*What needs to be done*
Extract every line of the entries below verbatim, keeping them in their original order.

*Task inputs*
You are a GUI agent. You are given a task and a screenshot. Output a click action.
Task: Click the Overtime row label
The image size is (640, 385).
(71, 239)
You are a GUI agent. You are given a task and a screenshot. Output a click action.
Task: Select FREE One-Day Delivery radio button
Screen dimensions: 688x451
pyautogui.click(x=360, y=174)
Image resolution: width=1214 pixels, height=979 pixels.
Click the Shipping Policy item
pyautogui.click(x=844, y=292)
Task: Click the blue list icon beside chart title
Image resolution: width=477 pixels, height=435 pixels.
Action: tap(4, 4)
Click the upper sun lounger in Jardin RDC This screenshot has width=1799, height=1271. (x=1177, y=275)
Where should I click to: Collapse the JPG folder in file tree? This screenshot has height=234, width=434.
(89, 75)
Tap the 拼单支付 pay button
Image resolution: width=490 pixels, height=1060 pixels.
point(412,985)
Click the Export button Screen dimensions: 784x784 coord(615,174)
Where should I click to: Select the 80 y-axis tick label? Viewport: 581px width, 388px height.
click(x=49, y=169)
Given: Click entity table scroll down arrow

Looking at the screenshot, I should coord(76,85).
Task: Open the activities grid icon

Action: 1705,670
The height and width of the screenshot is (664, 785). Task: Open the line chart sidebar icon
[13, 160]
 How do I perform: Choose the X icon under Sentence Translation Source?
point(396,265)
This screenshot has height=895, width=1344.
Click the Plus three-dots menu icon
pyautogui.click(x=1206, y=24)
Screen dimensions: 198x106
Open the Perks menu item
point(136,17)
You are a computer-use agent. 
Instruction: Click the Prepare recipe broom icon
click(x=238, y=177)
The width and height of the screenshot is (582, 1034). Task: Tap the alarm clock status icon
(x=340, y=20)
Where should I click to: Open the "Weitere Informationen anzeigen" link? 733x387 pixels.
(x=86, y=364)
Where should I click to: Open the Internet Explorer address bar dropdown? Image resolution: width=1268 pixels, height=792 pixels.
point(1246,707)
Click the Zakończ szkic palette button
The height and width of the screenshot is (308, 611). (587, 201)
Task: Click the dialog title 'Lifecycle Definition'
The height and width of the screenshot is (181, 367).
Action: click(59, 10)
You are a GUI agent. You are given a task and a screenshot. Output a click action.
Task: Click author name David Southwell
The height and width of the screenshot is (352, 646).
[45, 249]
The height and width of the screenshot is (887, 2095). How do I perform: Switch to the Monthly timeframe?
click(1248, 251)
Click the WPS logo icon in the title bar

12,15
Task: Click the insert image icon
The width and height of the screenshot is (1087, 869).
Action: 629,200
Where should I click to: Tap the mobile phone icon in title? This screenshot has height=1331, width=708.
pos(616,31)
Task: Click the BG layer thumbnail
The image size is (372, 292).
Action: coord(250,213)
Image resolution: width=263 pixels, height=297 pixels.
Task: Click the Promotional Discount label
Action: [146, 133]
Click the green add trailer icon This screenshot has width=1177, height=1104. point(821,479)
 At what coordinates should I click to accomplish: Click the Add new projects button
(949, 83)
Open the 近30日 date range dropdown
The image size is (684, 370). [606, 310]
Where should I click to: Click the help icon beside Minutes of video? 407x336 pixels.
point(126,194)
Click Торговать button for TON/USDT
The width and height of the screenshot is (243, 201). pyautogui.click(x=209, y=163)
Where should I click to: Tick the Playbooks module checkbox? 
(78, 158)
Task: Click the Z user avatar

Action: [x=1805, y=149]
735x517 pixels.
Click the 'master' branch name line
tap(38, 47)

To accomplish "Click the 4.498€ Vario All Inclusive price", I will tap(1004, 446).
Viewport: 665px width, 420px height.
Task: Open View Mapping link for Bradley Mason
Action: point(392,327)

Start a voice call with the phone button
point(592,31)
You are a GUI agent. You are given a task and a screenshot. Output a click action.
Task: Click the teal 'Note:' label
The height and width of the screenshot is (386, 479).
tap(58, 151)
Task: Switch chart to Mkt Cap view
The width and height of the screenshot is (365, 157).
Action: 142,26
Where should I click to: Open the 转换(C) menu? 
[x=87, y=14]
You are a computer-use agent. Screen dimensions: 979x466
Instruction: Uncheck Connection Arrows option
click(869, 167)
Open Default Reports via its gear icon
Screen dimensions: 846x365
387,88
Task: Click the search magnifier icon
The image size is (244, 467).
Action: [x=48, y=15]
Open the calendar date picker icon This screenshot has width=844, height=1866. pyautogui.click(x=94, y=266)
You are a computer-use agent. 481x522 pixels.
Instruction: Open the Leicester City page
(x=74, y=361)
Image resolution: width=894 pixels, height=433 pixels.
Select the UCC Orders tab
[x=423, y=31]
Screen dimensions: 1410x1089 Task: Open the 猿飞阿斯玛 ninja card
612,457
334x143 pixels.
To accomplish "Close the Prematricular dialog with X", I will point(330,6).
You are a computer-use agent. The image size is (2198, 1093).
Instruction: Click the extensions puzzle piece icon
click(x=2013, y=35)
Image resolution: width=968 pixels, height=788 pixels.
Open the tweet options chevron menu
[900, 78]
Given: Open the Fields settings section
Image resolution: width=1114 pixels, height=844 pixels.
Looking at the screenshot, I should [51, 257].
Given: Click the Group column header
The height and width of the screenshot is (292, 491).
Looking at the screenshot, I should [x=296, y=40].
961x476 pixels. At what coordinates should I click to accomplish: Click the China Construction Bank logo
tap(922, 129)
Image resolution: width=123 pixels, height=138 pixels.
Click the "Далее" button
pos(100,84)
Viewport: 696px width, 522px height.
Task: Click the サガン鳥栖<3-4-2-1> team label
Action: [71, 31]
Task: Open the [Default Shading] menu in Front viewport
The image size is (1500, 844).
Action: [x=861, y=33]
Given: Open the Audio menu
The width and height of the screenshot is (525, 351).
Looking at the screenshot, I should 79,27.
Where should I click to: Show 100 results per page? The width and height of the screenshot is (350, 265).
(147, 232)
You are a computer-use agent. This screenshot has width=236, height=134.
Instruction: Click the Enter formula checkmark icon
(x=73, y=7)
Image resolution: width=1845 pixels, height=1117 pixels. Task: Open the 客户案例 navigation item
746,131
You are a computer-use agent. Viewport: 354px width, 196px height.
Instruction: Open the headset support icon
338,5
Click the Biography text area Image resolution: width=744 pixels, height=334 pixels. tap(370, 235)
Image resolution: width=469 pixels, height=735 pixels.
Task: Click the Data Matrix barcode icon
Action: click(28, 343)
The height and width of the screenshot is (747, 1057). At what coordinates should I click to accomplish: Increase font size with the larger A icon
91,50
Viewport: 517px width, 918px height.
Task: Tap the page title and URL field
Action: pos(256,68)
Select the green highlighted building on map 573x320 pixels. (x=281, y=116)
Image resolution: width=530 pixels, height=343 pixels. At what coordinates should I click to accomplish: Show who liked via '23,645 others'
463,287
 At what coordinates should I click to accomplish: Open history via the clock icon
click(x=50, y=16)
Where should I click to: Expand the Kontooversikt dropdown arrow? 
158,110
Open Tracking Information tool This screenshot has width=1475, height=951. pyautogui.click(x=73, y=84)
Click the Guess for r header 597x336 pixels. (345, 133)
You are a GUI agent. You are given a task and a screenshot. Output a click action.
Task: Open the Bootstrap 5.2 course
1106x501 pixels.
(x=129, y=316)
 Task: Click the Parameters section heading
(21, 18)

*Task solution*
You are a GUI agent. You are given a task and a screenshot. Output a click action.
Task: Click the Overtime row label
The image size is (640, 385).
(71, 239)
You are a GUI agent. You are given a task and a screenshot. Output a click action.
Task: Select FREE One-Day Delivery radio button
Screen dimensions: 688x451
pyautogui.click(x=360, y=174)
Image resolution: width=1214 pixels, height=979 pixels.
Click the Shipping Policy item
pyautogui.click(x=844, y=292)
Task: Click the blue list icon beside chart title
Image resolution: width=477 pixels, height=435 pixels.
Action: tap(4, 4)
Click the upper sun lounger in Jardin RDC This screenshot has width=1799, height=1271. (x=1177, y=275)
Where should I click to: Collapse the JPG folder in file tree? This screenshot has height=234, width=434.
(89, 75)
Tap the 拼单支付 pay button
Image resolution: width=490 pixels, height=1060 pixels.
point(412,985)
Click the Export button Screen dimensions: 784x784 coord(615,174)
Where should I click to: Select the 80 y-axis tick label? Viewport: 581px width, 388px height.
click(x=49, y=169)
Given: Click entity table scroll down arrow

Looking at the screenshot, I should coord(76,85).
Task: Open the activities grid icon

Action: 1705,670
The height and width of the screenshot is (664, 785). Task: Open the line chart sidebar icon
[13, 160]
 How do I perform: Choose the X icon under Sentence Translation Source?
point(396,265)
This screenshot has height=895, width=1344.
Click the Plus three-dots menu icon
pyautogui.click(x=1206, y=24)
Screen dimensions: 198x106
Open the Perks menu item
point(136,17)
You are a computer-use agent. 
Instruction: Click the Prepare recipe broom icon
click(x=238, y=177)
The width and height of the screenshot is (582, 1034). Task: Tap the alarm clock status icon
(x=340, y=20)
Where should I click to: Open the "Weitere Informationen anzeigen" link? 733x387 pixels.
(x=86, y=364)
Where should I click to: Open the Internet Explorer address bar dropdown? Image resolution: width=1268 pixels, height=792 pixels.
point(1246,707)
Click the Zakończ szkic palette button
The height and width of the screenshot is (308, 611). (587, 201)
Task: Click the dialog title 'Lifecycle Definition'
The height and width of the screenshot is (181, 367).
Action: click(59, 10)
You are a GUI agent. You are given a task and a screenshot. Output a click action.
Task: Click author name David Southwell
The height and width of the screenshot is (352, 646).
[45, 249]
The height and width of the screenshot is (887, 2095). How do I perform: Switch to the Monthly timeframe?
click(1248, 251)
Click the WPS logo icon in the title bar

12,15
Task: Click the insert image icon
The width and height of the screenshot is (1087, 869).
Action: 629,200
Where should I click to: Tap the mobile phone icon in title? This screenshot has height=1331, width=708.
pos(616,31)
Task: Click the BG layer thumbnail
The image size is (372, 292).
Action: coord(250,213)
Image resolution: width=263 pixels, height=297 pixels.
Task: Click the Promotional Discount label
Action: [146, 133]
Click the green add trailer icon This screenshot has width=1177, height=1104. point(821,479)
 At what coordinates should I click to accomplish: Click the Add new projects button
(949, 83)
Open the 近30日 date range dropdown
The image size is (684, 370). [606, 310]
Where should I click to: Click the help icon beside Minutes of video? 407x336 pixels.
point(126,194)
Click Торговать button for TON/USDT
The width and height of the screenshot is (243, 201). pyautogui.click(x=209, y=163)
Where should I click to: Tick the Playbooks module checkbox? 
(78, 158)
Task: Click the Z user avatar

Action: [x=1805, y=149]
735x517 pixels.
Click the 'master' branch name line
tap(38, 47)

To accomplish "Click the 4.498€ Vario All Inclusive price", I will tap(1004, 446).
Viewport: 665px width, 420px height.
Task: Open View Mapping link for Bradley Mason
Action: point(392,327)

Start a voice call with the phone button
point(592,31)
You are a GUI agent. You are given a task and a screenshot. Output a click action.
Task: Click the teal 'Note:' label
The height and width of the screenshot is (386, 479).
tap(58, 151)
Task: Switch chart to Mkt Cap view
The width and height of the screenshot is (365, 157).
Action: 142,26
Where should I click to: Open the 转换(C) menu? 
[x=87, y=14]
You are a computer-use agent. Screen dimensions: 979x466
Instruction: Uncheck Connection Arrows option
click(869, 167)
Open Default Reports via its gear icon
Screen dimensions: 846x365
387,88
Task: Click the search magnifier icon
The image size is (244, 467).
Action: [x=48, y=15]
Open the calendar date picker icon This screenshot has width=844, height=1866. pyautogui.click(x=94, y=266)
You are a computer-use agent. 481x522 pixels.
Instruction: Open the Leicester City page
(x=74, y=361)
Image resolution: width=894 pixels, height=433 pixels.
Select the UCC Orders tab
[x=423, y=31]
Screen dimensions: 1410x1089 Task: Open the 猿飞阿斯玛 ninja card
612,457
334x143 pixels.
To accomplish "Close the Prematricular dialog with X", I will point(330,6).
You are a computer-use agent. The image size is (2198, 1093).
Instruction: Click the extensions puzzle piece icon
click(x=2013, y=35)
Image resolution: width=968 pixels, height=788 pixels.
Open the tweet options chevron menu
[900, 78]
Given: Open the Fields settings section
Image resolution: width=1114 pixels, height=844 pixels.
Looking at the screenshot, I should [51, 257].
Given: Click the Group column header
The height and width of the screenshot is (292, 491).
Looking at the screenshot, I should [x=296, y=40].
961x476 pixels. At what coordinates should I click to accomplish: Click the China Construction Bank logo
tap(922, 129)
Image resolution: width=123 pixels, height=138 pixels.
Click the "Далее" button
pos(100,84)
Viewport: 696px width, 522px height.
Task: Click the サガン鳥栖<3-4-2-1> team label
Action: [71, 31]
Task: Open the [Default Shading] menu in Front viewport
The image size is (1500, 844).
Action: [x=861, y=33]
Given: Open the Audio menu
The width and height of the screenshot is (525, 351).
Looking at the screenshot, I should 79,27.
Where should I click to: Show 100 results per page? The width and height of the screenshot is (350, 265).
(147, 232)
You are a computer-use agent. This screenshot has width=236, height=134.
Instruction: Click the Enter formula checkmark icon
(x=73, y=7)
Image resolution: width=1845 pixels, height=1117 pixels. Task: Open the 客户案例 navigation item
746,131
You are a computer-use agent. Viewport: 354px width, 196px height.
Instruction: Open the headset support icon
338,5
Click the Biography text area Image resolution: width=744 pixels, height=334 pixels. tap(370, 235)
Image resolution: width=469 pixels, height=735 pixels.
Task: Click the Data Matrix barcode icon
Action: click(28, 343)
The height and width of the screenshot is (747, 1057). At what coordinates should I click to accomplish: Increase font size with the larger A icon
91,50
Viewport: 517px width, 918px height.
Task: Tap the page title and URL field
Action: pos(256,68)
Select the green highlighted building on map 573x320 pixels. (x=281, y=116)
Image resolution: width=530 pixels, height=343 pixels. At what coordinates should I click to accomplish: Show who liked via '23,645 others'
463,287
 At what coordinates should I click to accomplish: Open history via the clock icon
click(x=50, y=16)
Where should I click to: Expand the Kontooversikt dropdown arrow? 
158,110
Open Tracking Information tool This screenshot has width=1475, height=951. pyautogui.click(x=73, y=84)
Click the Guess for r header 597x336 pixels. (345, 133)
You are a GUI agent. You are given a task and a screenshot. Output a click action.
Task: Open the Bootstrap 5.2 course
1106x501 pixels.
(x=129, y=316)
 Task: Click the Parameters section heading
(21, 18)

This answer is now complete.